Tentative d’explications
On sait que la mortalité due au virus augmente fortement avec l’âge, et qu’il y a eu beaucoup de morts dans les Ehpad. D’où l’idée de comparer le nombre de maisons de retraites selon les villes. On s’aperçoit qu’il en existe dans chacune des communes, sans exception, mais qu’il n’y en a pas plus dans les villes ayant eu plus de surmortalité : il y a ainsi 2 maisons de retraite à Chevilly et 4 à Bagneux (ville deux fois plus peuplée que Sceaux, qui abrite également 4 maisons de retraite). En revanche, Verrières, ville de 15 000 habitants compte 5 maisons de retraite et Fontenay aux Roses 3 !

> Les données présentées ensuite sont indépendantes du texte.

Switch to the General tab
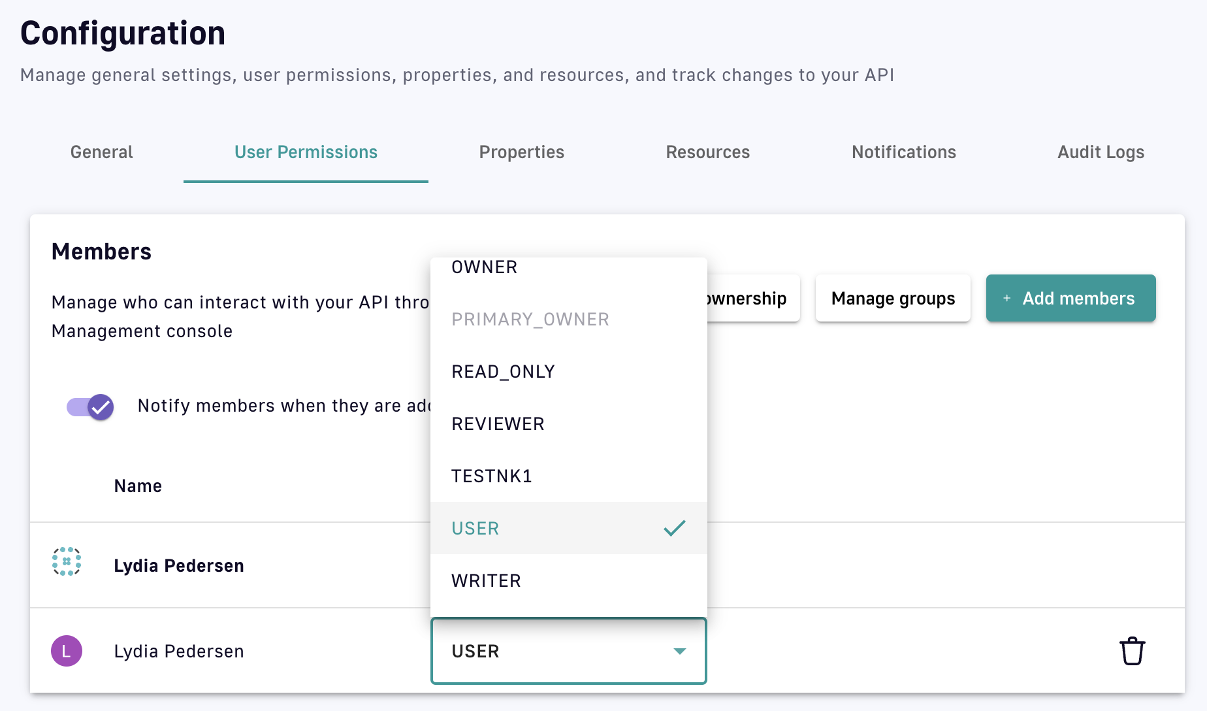 point(101,152)
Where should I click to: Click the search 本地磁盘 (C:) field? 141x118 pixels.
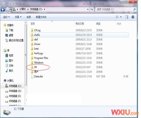coord(114,9)
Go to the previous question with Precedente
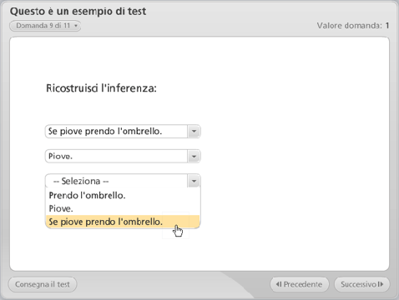Screen dimensions: 399x300 coord(300,284)
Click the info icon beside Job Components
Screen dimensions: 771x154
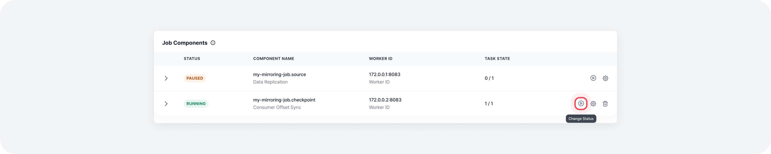(213, 43)
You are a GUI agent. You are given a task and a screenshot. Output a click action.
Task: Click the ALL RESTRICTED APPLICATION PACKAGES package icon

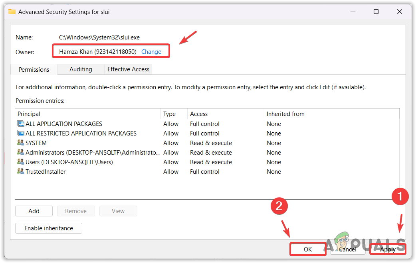(20, 133)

La cartographie de l’Insee permet aussi d’observer la part de plus de 65 ans dans la population (voir graphique ci-dessous). Il apparait une fois de plus qu’il ne s’agit pas d’un facteur explicatif : les villes ayant le plus de surmortalité font partie de celles qui ont le moins de seniors !
La pauvreté, vrai facteur de risque
Début juillet, l’Insee a fait paraitre une étude montrant « une hausse des décès deux fois plus forte pour les personnes nées à l’étranger que pour celles nées en France en mars-avril 2020 ». L’écart est même plus important si l’on regarde la seule région Ile de France :
L’étude explique ces différences par les conditions de vie et d’emploi :
L’environnement des personnes (conditions de logement, utilisation des transports en commun, profession exercée, etc.) a sans doute joué un rôle dans l’ampleur de la hausse des décès pendant la pandémie et sur les possibilités de distanciation physique… Elles ont les logements les plus exigus…utilisent habituellement le plus les transports en commun pour aller travailler…sont parmi les plus exposées au risque de contamination en raison de leur métier. On retient parmi les « travailleurs clés » les personnels de santé, les aides-soignants, les pharmaciens, les ambulanciers, les personnels de la Poste, des forces de l’ordre, des transports publics, les pompiers, les personnes travaillant dans la vente de produits alimentaires, les livreurs, les buralistes et les agents de nettoyage, professions en contact avec le public et qui ont souvent continué à travailler sur site pendant la période de confinement.
Cette approche semble donner des résultats plus convaincants, du moins en ce qui concerne les deux villes qui ont le plus de sur mortalité, Chevilly-Larue et Bagneux. Des 13 villes observées, Bagneux est celle qui a le plus de logements sociaux (de très loin), le plus faible pourcentage de ménages imposables et le revenu médian le plus bas. Sur ces mêmes critères, Chevilly-Larue arrive en deuxième place, derrière Bagneux.
Attention, pour mieux montrer les écarts, l’axe vertical ne commence pas à 0 sur les deux premiers graphiques
De son côté, Verrières le Buisson a la plus grande part de ménages imposables, le revenu médian le plus élevé (juste devant Sceaux) et la part la plus faible de logements sociaux.
Le résultat de Fontenay aux Roses, avec ses 43 % de logements sociaux (autant que Chevilly-Larue) et des critères de richesse qui mette la ville dans la moyenne de l’ensemble, parait d’autant plus remarquable. On pourra supposer que la ville a su éviter l’entrée du virus dans chacune de ses trois maisons de retraite ?
A l’aune de ses analyses, la performance de Sceaux, la plus riche des 13 villes, avec Verrières, n’apparait pas particulièrement remarquable.